Wyss-Coray wonders, “Can we treat neurodegenerative disorders by administering therapies directly to the bloodstream?” Examples would be drugs that inhibit the action of “bad for the brain” substances in blood, or other drugs that mimic or enhance the action of blood-borne “good for the brain” substances.

By now it has perhaps occurred to you that the next thing you ought to do is dance on down to the local blood bank and ask if they’ve got any young blood for you. No dice. Blood products, like pharmaceutical drugs, are regulated by the Food and Drug Administration, which demands evidence of efficacy — something they won’t have anytime soon. So even if you were willing to jump from a mouse study to the conclusion that you should go for an infusion, you can’t get one.

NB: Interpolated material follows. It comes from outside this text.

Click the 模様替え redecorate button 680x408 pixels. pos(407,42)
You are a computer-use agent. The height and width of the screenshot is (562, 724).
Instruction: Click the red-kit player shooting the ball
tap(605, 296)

Meanwhile, Wyss-Coray and his team are examining what happens to the brain’s regenerative capacity when they block eotaxin. They’re exploring any possible connection between levels of eotaxin and other pro-inflammatory immune-signaling molecules to Alzheimer’s. And they’re expanding their blood-borne substance screen from the original 66 chemicals to more than 500 of them, hoping to reel in factors with rejuvenating potential. Having come so close to the Fountain of Youth, why stop? You could say it’s gotten into their blood.

“We’re all Transylvanians now,” says Villeda.